The film is essentially a multi-threaded narrative with overlapping characters. In one story, a young card-stud named Johnny (Joseph Gordon-Levitt) takes on the evil Senator Roark (Powers Boothe)--a powerful Sin City low-life who is more crime-lord than public servant--in a high stakes card game. In another, a city tough known as Dwight (Josh Brolin) tries to free himself from the seductive snares of Ava (an equally seductive Eva Green); who was once his lover but is now married to a man of wealth whose death she plots. Protecting Ava is a stalwart named Manute (Dennis Haysbert, on loan from Allstate), a dangerous tough who thrashes Dwight when he catches him trying to invade Ava's home.

In yet another story is the stripper Nancy (Jessica Alba); who is haunted by the death of her lover Hartigan (Bruce Willis). A very welcome return character is Marv (Mickey Rourke); Sin City's biggest bad-ass, who doesn't have a story of his own but who allies himself with Dwight more as a means to kill boredom than as an act of altruism. That Marv tends to back the underdog and the sympathetic characters makes him an appealing figure in a city of human landfill.

As the film-noirish story-lines cross or skim one another, we meet many other colorful citizens, such as Gail (a very vamped Rosario Dawson), whose team of killer vixens reside in the most dangerous part of the city and who come to Dwight's aid. Another is Wallenquist (Stacy Keach), Ava's associate, who could be Jabba-the-Hut's sibling with his bloated face and unsightly skin.

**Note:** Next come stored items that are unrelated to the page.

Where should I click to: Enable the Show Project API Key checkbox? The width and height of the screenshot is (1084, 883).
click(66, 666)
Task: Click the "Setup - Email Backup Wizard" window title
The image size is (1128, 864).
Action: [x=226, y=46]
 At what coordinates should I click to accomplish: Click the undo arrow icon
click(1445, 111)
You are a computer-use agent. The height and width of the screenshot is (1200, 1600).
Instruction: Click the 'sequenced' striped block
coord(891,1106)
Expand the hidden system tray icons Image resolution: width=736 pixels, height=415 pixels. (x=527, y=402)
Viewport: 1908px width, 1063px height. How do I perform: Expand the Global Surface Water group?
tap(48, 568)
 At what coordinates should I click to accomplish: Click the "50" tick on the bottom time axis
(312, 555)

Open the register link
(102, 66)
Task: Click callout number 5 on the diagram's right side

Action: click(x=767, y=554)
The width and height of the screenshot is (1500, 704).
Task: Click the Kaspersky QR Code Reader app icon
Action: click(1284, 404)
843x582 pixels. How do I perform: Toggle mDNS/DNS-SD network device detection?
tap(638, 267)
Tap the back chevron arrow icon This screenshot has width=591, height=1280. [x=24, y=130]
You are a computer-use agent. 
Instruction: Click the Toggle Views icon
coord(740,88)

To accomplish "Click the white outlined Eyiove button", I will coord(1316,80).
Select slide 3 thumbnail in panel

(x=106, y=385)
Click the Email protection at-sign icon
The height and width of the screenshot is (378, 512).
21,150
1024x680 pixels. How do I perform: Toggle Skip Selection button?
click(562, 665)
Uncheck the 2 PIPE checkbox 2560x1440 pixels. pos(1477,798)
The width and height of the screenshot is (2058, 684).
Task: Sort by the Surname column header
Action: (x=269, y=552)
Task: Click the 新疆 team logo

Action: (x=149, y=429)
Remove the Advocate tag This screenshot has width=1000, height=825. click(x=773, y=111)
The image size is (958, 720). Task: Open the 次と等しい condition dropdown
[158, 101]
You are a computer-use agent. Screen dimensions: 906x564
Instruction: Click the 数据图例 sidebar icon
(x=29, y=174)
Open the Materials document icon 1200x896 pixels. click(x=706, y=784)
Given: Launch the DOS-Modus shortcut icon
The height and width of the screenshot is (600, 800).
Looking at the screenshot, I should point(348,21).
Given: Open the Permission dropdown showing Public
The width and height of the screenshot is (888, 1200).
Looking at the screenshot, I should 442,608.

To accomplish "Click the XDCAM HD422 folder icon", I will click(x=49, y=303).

True to noir, everyone in the film seems to be tormented by something or someone from their past save for good ol' Marv, who can't seem to stay the menacing clutches of ennui. Also, true to noir, much of the film's narration is told in voice-over by the characters themselves.

And what good would a Sin City flick be without copious servings of sex and grisly killings? As in Frank Miller's other 2014 comic book adaptation; 300: Rise of an Empire, Eva Green generously offers her nude body for audience delectation. In Sin City, there is much more of her to ogle at. The deluge of blood in the film is confined to white splashes, though some gruesomeness manages to follow Marv around, including an eyeball freshly harvested from an eye socket. That Marv, he's such a card.

My favorite line from the film was uttered by Dwight in voice-over during a scene he shares with Eva. Demonstrating an unwillingness to swallow some of Eva's lie-saturated chatter, he says, "I was born at night, but not last night." It gave me a good chuckle.

Like the first film, the second is fun in a way that's mentally undemanding which doesn't necessarily mean it's dumb. It relies heavily on style, exaggerating the pulp qualities of detective novels and the hard-boiled elements of film noir.

I enjoyed the film but I noticed its charms faded some near the end. I suppose another installment is an inevitablilty, and as I'm wont to ask rhetorically about all movie franchises: how much inspiration remains and how much tolerance do we have for more? When one considers how much skin the sirens of Sin City bear and how delightful it is to watch Marv decorate the streets with broken bones and swaths of blood, I can honestly say I wouldn't mind at least one more serving. But maybe only one.